Computer Vision (Lent 2018)
Please hand in your work by 17:00 (5pm) on the day before the supervision!
Links
Course website
Past exam papers
Supervision 1
The supervision work for this course consists of a mixture of written and practical exercises.
Written questions
Please attempt questions 1 to 7 from the exercise sheet.
Practical exercise - Convolution
For the pratcical exercises you will use OpenCV in C++. Sometimes it can be a bit painful to set-up OpenCV, so you will use a skeleton project that is already set up and ready to use
- Download the skeleton project has been prepared for you. For the project in Windows all dependecies are included. For Linux download the stripped-down version.
- There are instructions in the readme file that should help you get started. Visual Studio is the preferred IDE, but there are numerous alternatives (VS Code, CMake)
- Once you can build and run, take a look at Supervision1.cpp and complete the TODOs. There are detailed instructions in the code to implement convolution using three different methods:
- netested for loops
- Fourier transform
- cv::filter2D
You might find that OpenCV's online documentation under docs.opencv.org can be extremely helpful. Searching is somewhat clumsy, but you can always Google your function name (e.g. cv::filter2D)
Supervision 2
Written questions
Please attempt questions 8 to 15 from the exercise sheet.
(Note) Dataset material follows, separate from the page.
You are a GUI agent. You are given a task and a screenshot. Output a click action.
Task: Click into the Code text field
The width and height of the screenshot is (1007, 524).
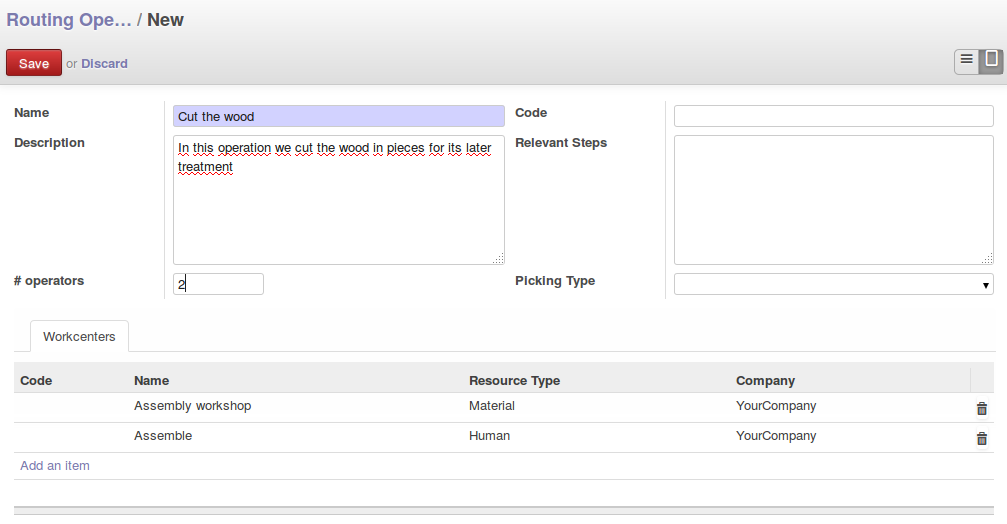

Practical exercise - Edge detection
Complete the TODOs in Supervision2.cpp. Again, there should be sufficient information included in the source code to walk you through four edge-detection related problems
- Gradient magnitude for edge detection
- Laplacian and Gaussian for detecting edges of different scales
- Using the Canny edge detector
- Gabor wavelets
Again, you might find that OpenCV's online documentation under docs.opencv.org can be extremely helpful.